Environmental Analysis
The current state of the globe is experiencing increased concerns on the environment and pollution. The company is committed to coming up with strategies through the right technologies to monitor carbon emissions from its manufacturing activities as well as making sure that it complies with the environmental guidelines. The firm has invested in corporate social responsibility policies that has helped the company address the domestic communities wants and needs and the environmental issues as well. All these are aimed at improving the brand aggregate reputation and performance.
6-step sequential process of strategic planning.
Step 1 involves assessing competitors, consumer trends and the industry. the size of the industry, the key rivals and their financial muscles, their strategies are key are of interest. Others include the rival’s pricing trends. Also, the consumer wants and needs should get studied, the government policies too. Step 2 is completing a swot analysis on the business. This will look at the business’ threats, opportunities, weaknesses and strengths among the consumer base, in the financial resources, growth, and profitability. Opportunities in getting into partnerships can also get analyzed, launching new items, getting funds, and exploiting consumer weaknesses. The threat analysis will look at the inadequate financial resources, decreasing prices, and scarce cash flow.
Step 3 is defining the vision and mission of the business. After carrying on the external as well as the internal evaluation, the mission and vision statements should get developed. The mission will elaborate on why the business is in existence while the vision will be guided on what is being offered. (Neis, Pereira, & Maccari, 2017). The vision should be timebound and can get quantified. Step 4 involves defining the business corporate goals. This comes after understanding where you are and the kind of operational scope you are in. Afterwards, generating particular business objectives is key because it helps the business understand what is to get achieved.
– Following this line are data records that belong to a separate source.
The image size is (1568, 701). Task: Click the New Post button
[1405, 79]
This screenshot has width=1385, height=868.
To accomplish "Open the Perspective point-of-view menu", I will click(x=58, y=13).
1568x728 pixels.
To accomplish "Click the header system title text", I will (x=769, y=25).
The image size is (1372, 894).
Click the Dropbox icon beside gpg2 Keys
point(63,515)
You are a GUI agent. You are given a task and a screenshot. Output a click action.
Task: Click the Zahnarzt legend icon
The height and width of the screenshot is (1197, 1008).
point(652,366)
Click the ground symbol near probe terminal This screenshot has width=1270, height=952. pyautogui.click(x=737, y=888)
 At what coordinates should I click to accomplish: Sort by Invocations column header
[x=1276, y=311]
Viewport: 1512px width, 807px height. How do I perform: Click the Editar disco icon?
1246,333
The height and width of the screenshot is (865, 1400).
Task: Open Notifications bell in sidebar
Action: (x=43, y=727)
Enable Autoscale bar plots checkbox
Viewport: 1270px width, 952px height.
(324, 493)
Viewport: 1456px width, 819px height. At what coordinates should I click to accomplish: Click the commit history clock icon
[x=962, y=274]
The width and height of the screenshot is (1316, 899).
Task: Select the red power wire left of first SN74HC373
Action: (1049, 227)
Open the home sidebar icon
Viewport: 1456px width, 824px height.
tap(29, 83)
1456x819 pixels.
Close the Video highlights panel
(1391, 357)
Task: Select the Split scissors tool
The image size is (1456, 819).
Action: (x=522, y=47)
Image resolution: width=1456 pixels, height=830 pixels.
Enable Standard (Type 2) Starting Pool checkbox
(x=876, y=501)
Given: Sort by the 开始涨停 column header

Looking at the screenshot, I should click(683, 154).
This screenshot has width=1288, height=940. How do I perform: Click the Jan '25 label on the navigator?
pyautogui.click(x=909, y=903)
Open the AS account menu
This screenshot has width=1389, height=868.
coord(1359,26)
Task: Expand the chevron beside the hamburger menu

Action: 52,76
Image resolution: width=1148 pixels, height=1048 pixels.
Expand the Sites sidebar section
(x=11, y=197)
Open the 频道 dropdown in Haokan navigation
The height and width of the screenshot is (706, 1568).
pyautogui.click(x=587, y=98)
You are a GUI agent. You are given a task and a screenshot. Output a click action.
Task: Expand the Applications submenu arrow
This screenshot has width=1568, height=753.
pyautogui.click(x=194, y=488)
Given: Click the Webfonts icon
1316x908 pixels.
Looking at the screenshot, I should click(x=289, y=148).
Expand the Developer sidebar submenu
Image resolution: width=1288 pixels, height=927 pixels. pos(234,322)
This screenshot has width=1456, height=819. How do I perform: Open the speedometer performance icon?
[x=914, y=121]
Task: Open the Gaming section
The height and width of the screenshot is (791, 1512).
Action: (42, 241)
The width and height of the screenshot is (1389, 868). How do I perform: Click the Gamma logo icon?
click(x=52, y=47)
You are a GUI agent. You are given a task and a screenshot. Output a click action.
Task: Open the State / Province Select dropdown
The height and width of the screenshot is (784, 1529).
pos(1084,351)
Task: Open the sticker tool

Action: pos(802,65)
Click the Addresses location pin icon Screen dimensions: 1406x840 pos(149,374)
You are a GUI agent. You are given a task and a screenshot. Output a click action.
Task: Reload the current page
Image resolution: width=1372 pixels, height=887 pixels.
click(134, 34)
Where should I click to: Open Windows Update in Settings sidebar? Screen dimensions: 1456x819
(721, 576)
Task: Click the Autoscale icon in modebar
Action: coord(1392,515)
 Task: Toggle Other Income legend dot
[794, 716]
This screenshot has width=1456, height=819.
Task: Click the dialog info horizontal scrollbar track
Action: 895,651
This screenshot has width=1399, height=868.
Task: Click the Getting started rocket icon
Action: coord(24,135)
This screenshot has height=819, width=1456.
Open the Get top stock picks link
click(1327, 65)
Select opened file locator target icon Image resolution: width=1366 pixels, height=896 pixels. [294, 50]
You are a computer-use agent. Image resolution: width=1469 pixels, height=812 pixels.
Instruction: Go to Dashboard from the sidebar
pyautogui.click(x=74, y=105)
This could include issues such as making changes to operational efficiencies, financial targets and employee culture.
Step 5 is drilling the business goals to a departmental level. Setting unique goals for a product team, operations, finance, human resource and technology is key in making things happen. The goals should be SMART ones that is; specific, measurable, achievable, results-oriented and timebound. Step 6 involves determining budget, financing requirements and staffing. After determining the departmental wants and needs, they should be brought together and get analyzed from a central point view to engage them in the corporate plan. If the financial resources are not adequate to get things done, then the business can; reduce the targets to a level that the plan can get attained easily or raise the capital needed for the plan to get done. Therefore, all stakeholders and financial advisors should get involved.
References
Alina, F. THE IMPACT OF COVID-19 ON PROMOTION OF BRANDS. In The science of the XXI century: challenges of the contemporaneity [Еlectronic edition]: proceedings of the all-Ukrainian scientific and practical student conference (Kyiv, May 14, 2020)–Kyiv: Kyiv National University of Trade and Economics, 2020.–477p.–English, German. (p. 38).
Neis, D. F., Pereira, M. F., & Maccari, E. A. (2017). Strategic planning process and organizational structure: Impacts, confluence and similarities. BBR. Brazilian Business Review, 14(5), 479-492.